Question

A random sample of \(n=900\) observations from a binomial population produced \(x=655\) successes. Estimate the binomial proportion \(p\) and calculate the margin of error.

Short answer

Answer: The estimated binomial proportion is approximately 0.728, with a margin of error of ±0.027. The 95% confidence interval for the true binomial proportion in the population is approximately 0.701 to 0.755.

Step-by-step solution

Calculate the Sample Proportion

To estimate the binomial proportion \(p\), we'll first calculate the sample proportion \(\hat{p}\) by dividing the number of successes (\(x = 655\)) by the total number of observations (\(n = 900\)): \(\hat{p} = \frac{x}{n} = \frac{655}{900} \approx 0.728\)

Calculate the Standard Error of the Sample Proportion

Next, we calculate the standard error of the sample proportion using the formula: \(SE(\hat{p}) = \sqrt{\frac{\hat{p}(1 - \hat{p})}{n}}\) Plugging in the given values \(\hat{p}\) and \(n\), we get: \(SE(\hat{p}) = \sqrt{\frac{0.728(1 - 0.728)}{900}} \approx 0.014\)

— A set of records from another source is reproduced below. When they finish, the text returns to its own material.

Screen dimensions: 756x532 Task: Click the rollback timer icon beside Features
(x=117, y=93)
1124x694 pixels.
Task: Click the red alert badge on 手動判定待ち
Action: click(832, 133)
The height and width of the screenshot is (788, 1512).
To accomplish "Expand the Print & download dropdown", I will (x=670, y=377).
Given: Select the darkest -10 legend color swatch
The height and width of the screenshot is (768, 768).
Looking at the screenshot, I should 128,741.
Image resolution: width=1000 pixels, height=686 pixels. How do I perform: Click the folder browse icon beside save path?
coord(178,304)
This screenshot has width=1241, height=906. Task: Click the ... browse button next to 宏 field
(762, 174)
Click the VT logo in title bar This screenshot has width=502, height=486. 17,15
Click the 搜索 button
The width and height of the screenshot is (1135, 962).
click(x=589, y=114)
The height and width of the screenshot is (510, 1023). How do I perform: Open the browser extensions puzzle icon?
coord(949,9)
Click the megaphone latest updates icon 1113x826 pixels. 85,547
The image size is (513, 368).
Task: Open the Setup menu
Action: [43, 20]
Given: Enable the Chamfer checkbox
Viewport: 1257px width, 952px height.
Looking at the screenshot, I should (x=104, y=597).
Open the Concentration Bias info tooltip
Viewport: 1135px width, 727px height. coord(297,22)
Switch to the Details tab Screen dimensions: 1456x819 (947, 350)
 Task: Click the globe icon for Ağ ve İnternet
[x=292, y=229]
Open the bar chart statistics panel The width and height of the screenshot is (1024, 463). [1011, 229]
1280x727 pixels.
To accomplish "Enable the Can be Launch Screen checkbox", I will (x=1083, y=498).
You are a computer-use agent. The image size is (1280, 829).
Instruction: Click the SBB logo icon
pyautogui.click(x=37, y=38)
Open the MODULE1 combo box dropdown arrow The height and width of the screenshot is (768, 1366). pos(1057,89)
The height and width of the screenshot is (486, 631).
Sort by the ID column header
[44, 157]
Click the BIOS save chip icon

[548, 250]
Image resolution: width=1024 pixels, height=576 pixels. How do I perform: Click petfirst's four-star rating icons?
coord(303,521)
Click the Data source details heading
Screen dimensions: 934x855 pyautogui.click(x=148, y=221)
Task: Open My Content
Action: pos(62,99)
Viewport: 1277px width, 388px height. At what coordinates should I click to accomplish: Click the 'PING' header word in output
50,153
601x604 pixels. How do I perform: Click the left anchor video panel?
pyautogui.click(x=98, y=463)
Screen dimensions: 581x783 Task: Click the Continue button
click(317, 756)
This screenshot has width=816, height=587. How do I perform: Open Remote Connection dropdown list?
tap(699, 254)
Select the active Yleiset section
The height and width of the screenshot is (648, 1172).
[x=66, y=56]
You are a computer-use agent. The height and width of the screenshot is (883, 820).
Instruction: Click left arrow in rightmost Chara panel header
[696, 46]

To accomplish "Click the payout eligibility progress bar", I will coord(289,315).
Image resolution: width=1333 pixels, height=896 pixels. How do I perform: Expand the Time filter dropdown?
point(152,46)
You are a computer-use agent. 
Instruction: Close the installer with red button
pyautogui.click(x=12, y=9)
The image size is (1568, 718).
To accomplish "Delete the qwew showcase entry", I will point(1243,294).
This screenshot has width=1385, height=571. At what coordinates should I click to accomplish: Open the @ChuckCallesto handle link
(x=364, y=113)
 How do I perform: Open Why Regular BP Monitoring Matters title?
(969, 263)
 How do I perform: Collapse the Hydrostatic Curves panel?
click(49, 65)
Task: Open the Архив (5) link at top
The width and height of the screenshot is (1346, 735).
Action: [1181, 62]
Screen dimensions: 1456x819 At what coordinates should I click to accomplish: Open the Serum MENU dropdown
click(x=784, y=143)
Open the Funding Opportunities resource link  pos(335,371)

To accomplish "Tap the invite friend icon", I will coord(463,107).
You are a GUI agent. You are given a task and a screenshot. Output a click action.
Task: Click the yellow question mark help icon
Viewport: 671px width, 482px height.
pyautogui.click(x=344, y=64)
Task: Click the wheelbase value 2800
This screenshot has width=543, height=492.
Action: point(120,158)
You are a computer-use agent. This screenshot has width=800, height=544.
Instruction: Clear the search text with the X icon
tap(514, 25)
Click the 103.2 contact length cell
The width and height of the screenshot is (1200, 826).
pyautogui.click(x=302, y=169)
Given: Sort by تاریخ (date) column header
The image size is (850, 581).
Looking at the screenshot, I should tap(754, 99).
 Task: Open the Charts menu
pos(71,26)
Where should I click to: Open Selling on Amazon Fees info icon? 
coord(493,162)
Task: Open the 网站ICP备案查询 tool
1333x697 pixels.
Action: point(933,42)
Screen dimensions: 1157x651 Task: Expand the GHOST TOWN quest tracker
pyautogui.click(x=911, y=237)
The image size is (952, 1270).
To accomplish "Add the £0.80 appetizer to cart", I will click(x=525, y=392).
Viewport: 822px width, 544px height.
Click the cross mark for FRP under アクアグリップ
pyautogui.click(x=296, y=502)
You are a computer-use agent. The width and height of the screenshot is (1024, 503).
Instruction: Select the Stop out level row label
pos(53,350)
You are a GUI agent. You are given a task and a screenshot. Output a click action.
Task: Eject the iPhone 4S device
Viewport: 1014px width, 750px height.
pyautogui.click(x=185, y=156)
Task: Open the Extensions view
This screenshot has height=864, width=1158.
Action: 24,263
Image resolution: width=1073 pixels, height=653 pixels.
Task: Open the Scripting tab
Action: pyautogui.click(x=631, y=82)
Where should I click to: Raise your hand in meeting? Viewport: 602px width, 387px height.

Calculate the Margin of Error

To calculate the margin of error, we need to determine the critical value for a 95% confidence level, which is commonly denoted as \(z_{\frac{\alpha}{2}}\). For a 95% confidence level, the critical value is \(1.96\) (from the standard normal distribution table). Next, we multiply the critical value by the standard error: \(ME = z_{\frac{\alpha}{2}} \cdot SE(\hat{p}) = 1.96 \cdot 0.014 \approx 0.027\)

Report the Estimate and Margin of Error

Now that we have calculated the sample proportion and margin of error, we can report our estimate of the binomial proportion \(p\) and the margin of error: The estimated binomial proportion \(p\) is \(\approx 0.728\), with a margin of error of \(\pm 0.027\). This means that we can be 95% confident that the true binomial proportion \(p\) in the population lies between \(0.728 - 0.027 \approx 0.701\) and \(0.728 + 0.027 \approx 0.755\).